Was given this from a family member. He knew I loved watches and it was given to him while in Switzerland from someone at AP. He works in the arts at a very high level and is always at dinners/events with famous musicians, CEO's, Royalty etc...
I have no doubts that it is authentic, but he gave it to me without the box, papers etc...

I love the clock, but really just don't know anything about it.

I did a search on the site and found one man selling one a few years back. Unfortunately the ad did not have much info in it.

It is a beautiful clock, I really wish I had place to put it...lol.

Anyone know anything about this clock?


----------



## BGPT23 (Feb 26, 2013)

All I know about it is that I like it a lot!


----------



## Toothbras (Apr 19, 2010)

I know I like it


----------



## Toothbras (Apr 19, 2010)

^^^^Beat me to it by 15 seconds!!!!!!!


----------



## az1978 (Nov 2, 2011)

It definitely is pretty cool.
Good quality leather and detail work. I believe it is an 8 day clock. 

It is about 9 inches high and like 6 wide (guessing as I do not have it here at work with me)


----------



## az1978 (Nov 2, 2011)

Does anyone know what one of these costs or what a good price to sell would be since I do not have the papers or box?
Any information is appreciated.


----------



## Lazycollegekid (Nov 19, 2012)

az1978 said:


> Does anyone know what one of these costs or what a good price to sell would be since I do not have the papers or box?
> Any information is appreciated.


If you ever plan on inviting him round for dinner, or ever want more gifts from him, I wouldnt sell it


----------



## Lazycollegekid (Nov 19, 2012)

Actually, I searched and found THAT EXACT MODEL on the FS forum from a while back I think. Here you go
https://www.watchuseek.com/f30/fs-audemars-piguet-royal-oak-desk-clock-444544.html


----------



## az1978 (Nov 2, 2011)

Lazycollegekid said:


> If you ever plan on inviting him round for dinner, or ever want more gifts from him, I wouldnt sell it


Haha

I hear ya on that. If it was something that he cared for, I would never sell in a million years.
This was just sitting on a shelf collecting dust. I said it was beautiful and he was like, yea? take it its yours.

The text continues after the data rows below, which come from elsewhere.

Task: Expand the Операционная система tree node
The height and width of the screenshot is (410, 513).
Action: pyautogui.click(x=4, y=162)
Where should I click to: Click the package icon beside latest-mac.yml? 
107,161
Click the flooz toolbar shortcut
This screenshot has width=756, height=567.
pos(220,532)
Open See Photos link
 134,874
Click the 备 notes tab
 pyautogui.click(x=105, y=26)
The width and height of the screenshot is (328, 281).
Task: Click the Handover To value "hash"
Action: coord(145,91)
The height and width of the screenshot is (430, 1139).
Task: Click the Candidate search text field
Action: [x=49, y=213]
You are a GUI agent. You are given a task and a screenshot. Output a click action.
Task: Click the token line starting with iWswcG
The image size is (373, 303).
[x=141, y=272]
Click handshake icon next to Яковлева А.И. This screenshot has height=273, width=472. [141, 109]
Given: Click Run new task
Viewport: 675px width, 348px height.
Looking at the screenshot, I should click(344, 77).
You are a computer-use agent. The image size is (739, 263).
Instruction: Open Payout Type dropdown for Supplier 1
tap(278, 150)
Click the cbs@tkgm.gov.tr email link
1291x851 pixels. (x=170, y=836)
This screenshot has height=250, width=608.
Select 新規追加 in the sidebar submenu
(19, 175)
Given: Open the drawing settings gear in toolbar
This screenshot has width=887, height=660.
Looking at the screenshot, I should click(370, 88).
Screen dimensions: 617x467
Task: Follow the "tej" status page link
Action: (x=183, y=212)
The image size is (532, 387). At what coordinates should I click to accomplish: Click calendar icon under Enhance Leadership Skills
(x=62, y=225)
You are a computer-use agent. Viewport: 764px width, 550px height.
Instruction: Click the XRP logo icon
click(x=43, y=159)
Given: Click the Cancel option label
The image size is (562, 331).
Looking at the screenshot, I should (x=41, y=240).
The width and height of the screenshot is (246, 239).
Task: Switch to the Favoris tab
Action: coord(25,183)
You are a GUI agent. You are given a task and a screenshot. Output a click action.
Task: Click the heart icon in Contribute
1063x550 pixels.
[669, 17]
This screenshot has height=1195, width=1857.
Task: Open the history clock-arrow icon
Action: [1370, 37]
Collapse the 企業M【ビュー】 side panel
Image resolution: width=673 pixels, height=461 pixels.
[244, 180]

If he knew that I could sell or trade it to get a timepiece that I really loved, he would tell me to go for it in a second.
If you knew him, you would understand.

As for the ad, I saw that as well. I just don't know the value of it without the box and papers.


----------



## StufflerMike (Mar 23, 2010)

We on WUS tend not to give evaluations.


----------



## andydaniel (Mar 8, 2014)

Really a good quality leather. I like it.


----------